(Exercise details): When the string "magnifier" appears in a line of the records, show the whole line.

Data section Block Start

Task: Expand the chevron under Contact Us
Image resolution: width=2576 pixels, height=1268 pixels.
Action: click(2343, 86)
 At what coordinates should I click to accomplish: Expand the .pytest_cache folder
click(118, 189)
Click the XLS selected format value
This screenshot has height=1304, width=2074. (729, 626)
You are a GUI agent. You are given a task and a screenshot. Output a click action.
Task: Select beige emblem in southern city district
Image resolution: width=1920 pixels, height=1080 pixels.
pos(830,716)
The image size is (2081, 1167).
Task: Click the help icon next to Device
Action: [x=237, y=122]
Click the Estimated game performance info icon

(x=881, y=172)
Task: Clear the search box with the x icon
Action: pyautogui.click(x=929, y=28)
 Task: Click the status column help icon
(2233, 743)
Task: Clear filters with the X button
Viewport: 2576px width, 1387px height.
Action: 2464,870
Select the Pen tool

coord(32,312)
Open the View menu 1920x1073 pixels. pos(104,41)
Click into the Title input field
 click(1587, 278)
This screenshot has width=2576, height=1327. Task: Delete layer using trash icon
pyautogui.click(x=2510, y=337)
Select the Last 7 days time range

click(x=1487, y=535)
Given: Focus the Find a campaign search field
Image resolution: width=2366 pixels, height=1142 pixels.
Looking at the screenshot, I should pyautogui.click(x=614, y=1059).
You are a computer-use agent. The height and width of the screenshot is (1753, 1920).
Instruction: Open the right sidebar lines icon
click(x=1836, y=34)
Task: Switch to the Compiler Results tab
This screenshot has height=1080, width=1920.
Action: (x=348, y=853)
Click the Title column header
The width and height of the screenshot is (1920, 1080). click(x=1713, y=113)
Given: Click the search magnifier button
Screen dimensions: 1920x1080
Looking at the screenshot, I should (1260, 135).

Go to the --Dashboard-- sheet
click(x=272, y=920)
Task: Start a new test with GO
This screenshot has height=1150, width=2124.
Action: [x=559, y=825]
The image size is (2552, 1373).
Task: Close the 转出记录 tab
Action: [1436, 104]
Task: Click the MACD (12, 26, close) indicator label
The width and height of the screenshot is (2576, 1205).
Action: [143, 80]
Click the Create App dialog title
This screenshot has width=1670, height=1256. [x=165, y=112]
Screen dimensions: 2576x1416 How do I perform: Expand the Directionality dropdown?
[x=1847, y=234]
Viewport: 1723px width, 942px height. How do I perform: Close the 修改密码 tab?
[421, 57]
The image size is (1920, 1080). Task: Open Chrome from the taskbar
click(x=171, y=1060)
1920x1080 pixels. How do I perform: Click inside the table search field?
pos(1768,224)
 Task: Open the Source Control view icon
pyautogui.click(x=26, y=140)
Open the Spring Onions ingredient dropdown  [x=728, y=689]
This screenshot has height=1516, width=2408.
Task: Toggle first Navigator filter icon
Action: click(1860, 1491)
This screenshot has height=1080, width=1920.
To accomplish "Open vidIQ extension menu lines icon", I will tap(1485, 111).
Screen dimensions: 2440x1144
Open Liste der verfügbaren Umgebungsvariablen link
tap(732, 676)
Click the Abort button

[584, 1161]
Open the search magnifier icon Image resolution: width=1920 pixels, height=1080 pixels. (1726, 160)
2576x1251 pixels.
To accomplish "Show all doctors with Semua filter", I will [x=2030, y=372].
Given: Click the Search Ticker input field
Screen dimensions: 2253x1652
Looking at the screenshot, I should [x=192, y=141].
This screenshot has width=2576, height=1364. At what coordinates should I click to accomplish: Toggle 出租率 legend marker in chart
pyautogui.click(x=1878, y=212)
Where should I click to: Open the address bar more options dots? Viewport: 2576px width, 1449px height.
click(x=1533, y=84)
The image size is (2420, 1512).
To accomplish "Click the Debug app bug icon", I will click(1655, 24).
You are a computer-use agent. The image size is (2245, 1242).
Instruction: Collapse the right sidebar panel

Data section Block End

(Result):
Given: Click the search magnifier button
Open the search magnifier icon Image resolution: width=1920 pixels, height=1080 pixels. (1726, 160)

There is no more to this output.